S35, a connecting bridge 76 is formed on the first insulating layer 82 at a side away from the first conductive electrode 72 and the second conductive electrode 74. Specifically, as shown in fig. 9c, the connecting bridge 76 penetrates through the first via 822 of the first insulating layer 82 to be electrically connected to the second conductive electrodes 74 on two sides of the dividing position, and the projection of the connecting bridge 76 and the first conductive electrode 72 on the second substrate 302 intersects.

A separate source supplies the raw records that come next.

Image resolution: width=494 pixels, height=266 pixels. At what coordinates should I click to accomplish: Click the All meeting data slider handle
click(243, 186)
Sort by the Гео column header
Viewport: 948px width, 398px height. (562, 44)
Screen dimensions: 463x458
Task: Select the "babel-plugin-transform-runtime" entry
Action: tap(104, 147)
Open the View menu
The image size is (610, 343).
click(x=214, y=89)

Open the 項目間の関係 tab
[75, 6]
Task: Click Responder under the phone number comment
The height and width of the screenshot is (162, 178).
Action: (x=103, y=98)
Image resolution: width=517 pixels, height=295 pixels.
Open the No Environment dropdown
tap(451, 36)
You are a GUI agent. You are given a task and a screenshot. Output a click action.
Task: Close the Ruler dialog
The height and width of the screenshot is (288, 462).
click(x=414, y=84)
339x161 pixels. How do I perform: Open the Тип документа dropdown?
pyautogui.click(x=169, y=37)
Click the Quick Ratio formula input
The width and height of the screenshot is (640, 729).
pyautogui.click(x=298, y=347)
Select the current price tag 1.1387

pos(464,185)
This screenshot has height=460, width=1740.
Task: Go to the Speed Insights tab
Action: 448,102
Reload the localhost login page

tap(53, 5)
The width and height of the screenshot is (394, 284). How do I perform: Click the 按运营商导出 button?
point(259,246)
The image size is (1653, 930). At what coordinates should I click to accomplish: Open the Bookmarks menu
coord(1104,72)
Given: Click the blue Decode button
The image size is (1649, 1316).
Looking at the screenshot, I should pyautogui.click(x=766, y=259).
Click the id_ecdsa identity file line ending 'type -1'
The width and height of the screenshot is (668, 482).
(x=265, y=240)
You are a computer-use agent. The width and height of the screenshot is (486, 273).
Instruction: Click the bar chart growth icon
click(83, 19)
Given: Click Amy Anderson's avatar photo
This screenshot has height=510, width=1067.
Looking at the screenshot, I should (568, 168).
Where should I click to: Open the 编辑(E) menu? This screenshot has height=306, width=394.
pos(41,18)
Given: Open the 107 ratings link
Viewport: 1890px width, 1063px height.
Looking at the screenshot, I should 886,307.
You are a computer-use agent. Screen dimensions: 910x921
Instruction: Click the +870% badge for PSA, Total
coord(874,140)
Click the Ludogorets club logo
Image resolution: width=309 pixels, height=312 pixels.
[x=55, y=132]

S37, a second insulating layer 84 is formed on the connecting bridge 76. Specifically, the first insulating layer 82 and the second insulating layer 84 are both entirely covered, that is, the first insulating layer 82 also covers the second substrate 302 not covered by the first conductive electrode 72 and the second conductive electrode 74, and the second insulating layer 84 also covers the first insulating layer 82. The first insulating layer 82 has first vias 822 formed on two sides of the dividing portion corresponding to the second conductive electrode 74, respectively, for the connecting bridge 76 to pass through. Since the same mask as that used for forming the first insulating layer 82 is used for forming the second insulating layer 84, the second via 842 is formed at a position of the second insulating layer 84 corresponding to the first via 822.

S38, a light shielding structure 304 and a color resist layer 306 are formed on the opposite side of the second substrate 302 from the first conductive electrode 72 and the second conductive electrode 74, thereby forming the substrate 30.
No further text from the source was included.